Может быть, и тебе, счастливцу, пора задать какие-то вопросы? Для начала – самому себе. В самом деле: почему рожден именно ты? какие надежды Господь может связывать с твоим приходом на Землю? что доброе, высокое, великое ты призван тут совершить? И как тебе вести себя здесь, чтобы с максимальной полнотой использовать этот чудесный дар, которым ты наделен – земную жизнь? как не растратить его впустую?
Может быть, тебе поможет знание о незримой толпе невоплотившихся, смотрящих на каждый твой шаг, оценивающих каждый твой вздох…
***
Не помогай другим самцам,
Своим участьем не калечь их,
Пусть каждый выживает сам
В угрюмых джунглях человечьих!
Так говорил мне старый вор,
Блестя улыбчивым оскалом.
И не пойму я до сих пор:
Вредил мне – или помогал он?
Альтруизм, проявляемый тобой по отношению к твоему соседу по планете, такому же самцу, как и ты, в конечном счете губит этого соседа, поскольку создает у него ложное представление о реальных взаимоотношениях людей в человеческом стаде (в частности, о взаимоотношениях самцов). И это ложное представление однажды сыграет с твоим соседом злую шутку, выйдет ему боком. Так твое добро обернется злом.
Об этом говорит моему лирическому герою старый вор – и, кажется, из самых добрых побуждений. Похоже, он желает добра герою, хочет помочь ему выжить среди себе подобных… Но получается, что вор, проповедующий примат звериных законов, выступает тут в роли альтруиста, – противореча, таким образом, собственной проповеди.
А что, если вор хитрит? Что, если на самом-то деле он уверен в спасительности альтруизма – и, публично проповедуя обратное, просто стремится заложить в сознание возможного конкурента саморазрушительную логику?

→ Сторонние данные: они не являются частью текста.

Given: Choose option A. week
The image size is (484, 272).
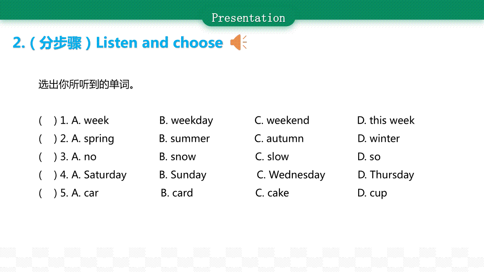Looking at the screenshot, I should pyautogui.click(x=90, y=120).
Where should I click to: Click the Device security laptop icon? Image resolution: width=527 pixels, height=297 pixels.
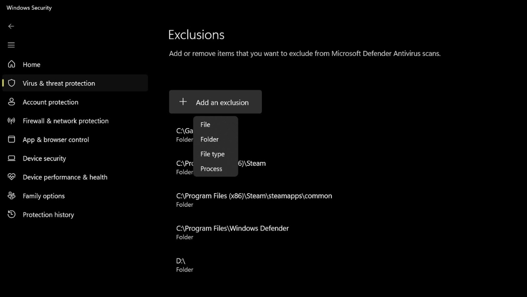12,158
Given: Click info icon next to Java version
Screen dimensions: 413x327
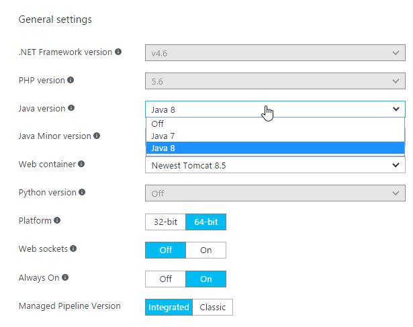Looking at the screenshot, I should tap(71, 108).
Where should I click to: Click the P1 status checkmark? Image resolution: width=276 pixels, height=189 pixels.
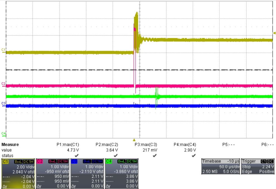click(76, 156)
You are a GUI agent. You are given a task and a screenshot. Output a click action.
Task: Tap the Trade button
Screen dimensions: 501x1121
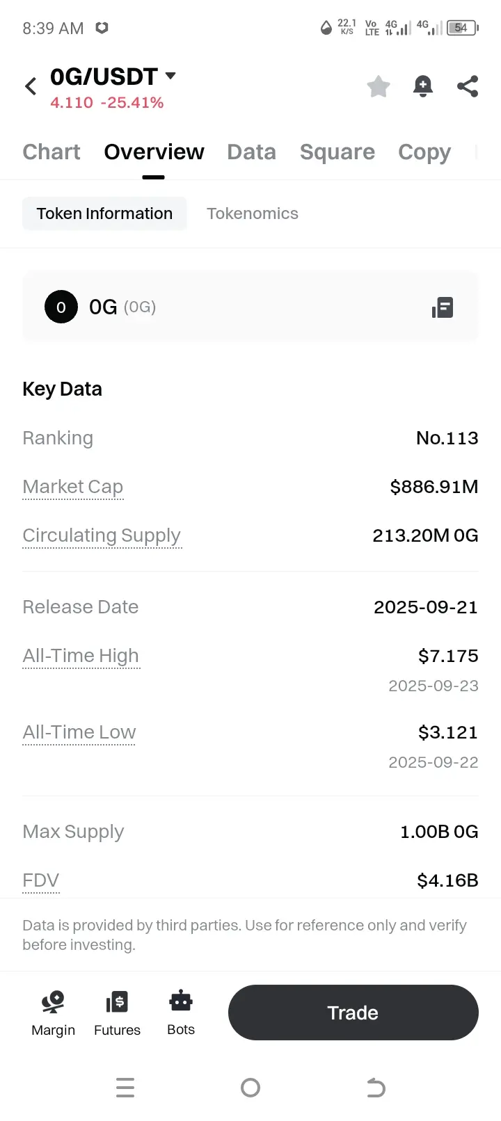[x=353, y=1013]
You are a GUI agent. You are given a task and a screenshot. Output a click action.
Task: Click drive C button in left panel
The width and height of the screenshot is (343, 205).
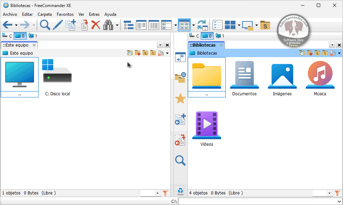7,36
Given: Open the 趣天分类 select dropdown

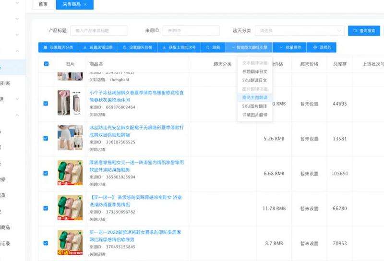Looking at the screenshot, I should tap(300, 31).
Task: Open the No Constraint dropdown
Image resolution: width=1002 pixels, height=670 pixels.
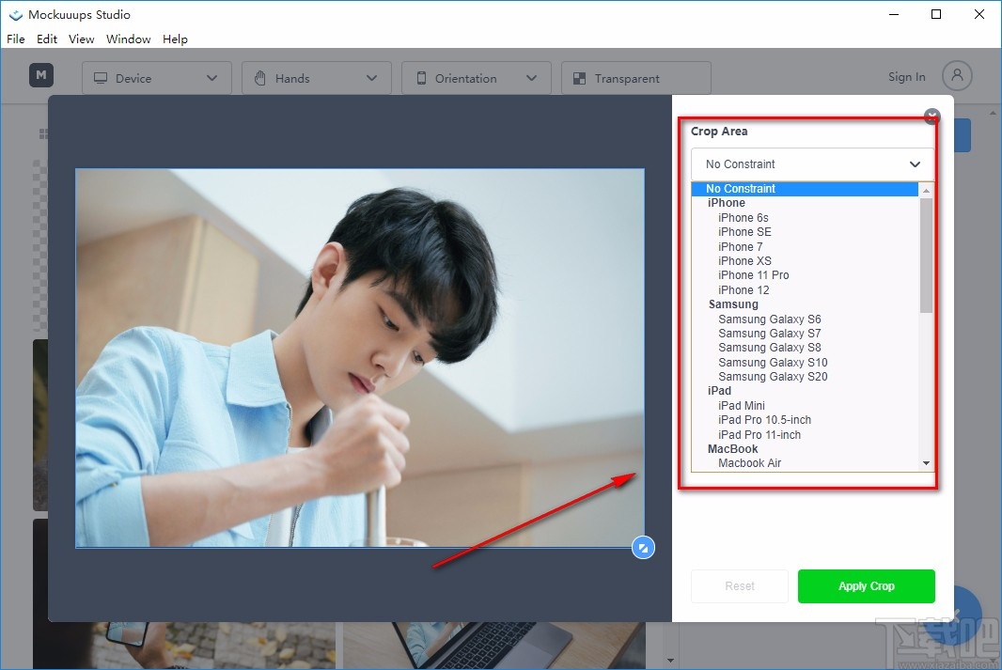Action: pos(811,164)
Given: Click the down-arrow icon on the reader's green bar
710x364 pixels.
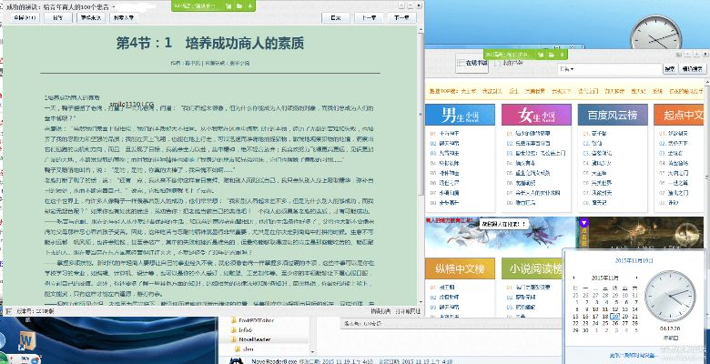Looking at the screenshot, I should point(252,5).
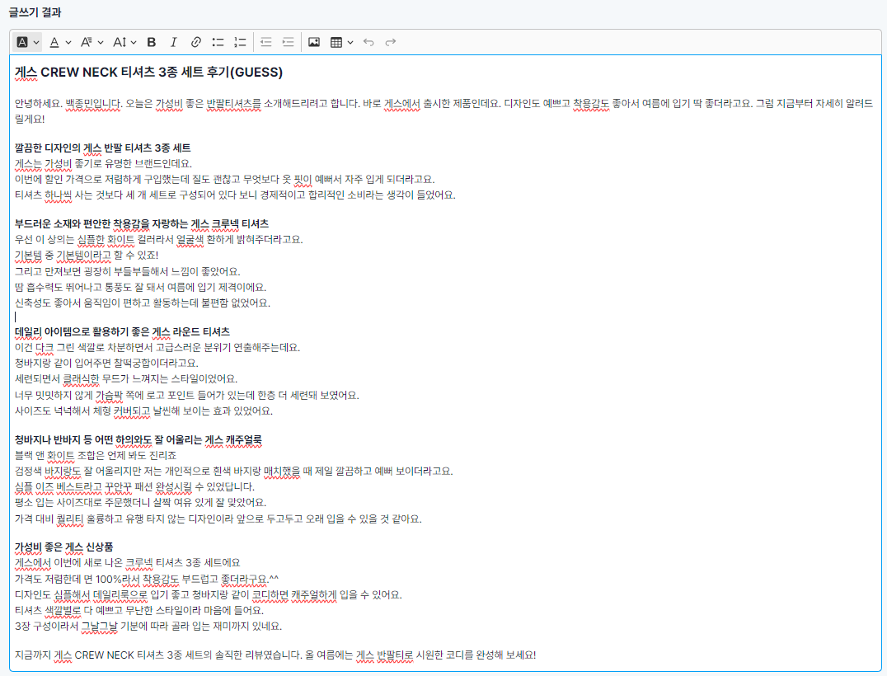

Об этом я и размышляю в своем стихотворении.
ЗЕЛЕНЫЕ СОПКИ
Я не скрою, что другом
мне Север суровый не стал,
беспощадною вьюгой
он вирши мои освистал.
Но однажды весною,
наверное, всё ж неспроста
он открыл предо мною
свои потайные места.
Из глубокой долины
неслышно поднялся туман,
оголив по вершины
заросших холмов караван,
и на зелени яркой,
где был у тумана ночлег, —
словно колотый сахар,
остался нестаявший снег.
Мир был чистым и робким…
И я не пытался понять,
где норвежские сопки,
где наша холмистая рать, –
так необыкновенно
они той весною цвели
на краю континента,
в краю пограничной земли.
Такие мгновения были нечастыми – но они были. Вдруг сквозь серые небеса пробивался луч неяркого северного солнца, освещая весеннюю сопку, – и я обнаруживал, что эта мрачная земля может быть красивой. Я забывал о ненавидящем меня комбате и о тяготившей мою душу угрюмой тоске, я становился добрым, доверчивым, светлым – таким, каким был до армии…

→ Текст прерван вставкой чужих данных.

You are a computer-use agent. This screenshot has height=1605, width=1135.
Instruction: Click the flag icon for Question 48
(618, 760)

Но небеса вновь превращались в серое тесто, а командир моего батальона вновь грозился отправить меня сначала на «губу», а потом и в дисбат.
Он не шутил, мой комбат. И замполиту стоило большого труда убедить его, что такие, как я, тоже нужны родине.
***
Тянет кровью из леса туманного…
Молодой, отдыхай под кустом!
Самка выберет старого, драного,
С переломанным жизнью хребтом.
Не за то, что угрюмо оскалены
Два клыка, пожелтевших навек, –
За его золотые подпалины,
За глаза, голубые, как снег.
Выбрать-то она выберет, конечно, – куда ж ей деваться от твоего бешеного напора, от проницательного ума и щедрого таланта, от замечательных твоих золотых подпалин? Только вот молодые волки никуда из вашего леса тоже не денутся – отдохнут чуть-чуть под кустом и снова начнут обхаживать твою избранницу. Не уследишь, не запрешь на замок, пояс верности не заставишь носить насильно. Чего ж ты хочешь, старче: социобиология в вашем туманном лесу как рулила, так и рулит. И будет рулить.
Но как же быть? – вопрошаешь ты. Ведь она, юная и прекрасная, свой выбор уже сделала, всё у вас сложилось, срослось, вот уже и волчатки маленькие в вашей семейной норе визжат и поварчивают… как бы всё это законсервировать, а?
Спроси меня, серый, – того, кто написал это стихотворение. И я отвечу тебе словами старинной русской песни. Прищурю глаза, тряхну остатками некогда буйной золотой шевелюры, опрокину стопку – и начну тихонько:
Живет моя отрада
В высоком терему.
А в терем тот высокий
Нет хода никому…
Понял подсказку, серый? Запри ее в тереме своего ума и таланта, влюби ее в свою неповторимую личность, добейся того, чтобы она сама навсегда надела на себя тот самый, средневековый пояс. И тогда она будет поплевывать из высокого терема на истекающих слюной молодых волков.
Но если у тебя, кроме переломанного хребта, оскаленных клыков и подслеповатых глаз, ничего больше нет, – тогда извини, братишка. Нет терема, нет и отрады. Отдыхай под кустом.
МОИ ПОДРУЖКИ
Мои подружки старятся стремительно…
Давно ль они на ножках молодых
Цвели и пахли? Даже удивительно,
Как скоро увядает прелесть их!
Ни свежести уже, ни грациозности,
Двадцатилетним стало двадцать шесть…
А я не старюсь. Я всё в том же возрасте.
Как было мне за сорок, – так и есть!
Мои подружки, хм… что-то это тебе напоминает. Уж не книгу ли Маркеса о несчастных шлюшках? Интонация вроде бы та же самая?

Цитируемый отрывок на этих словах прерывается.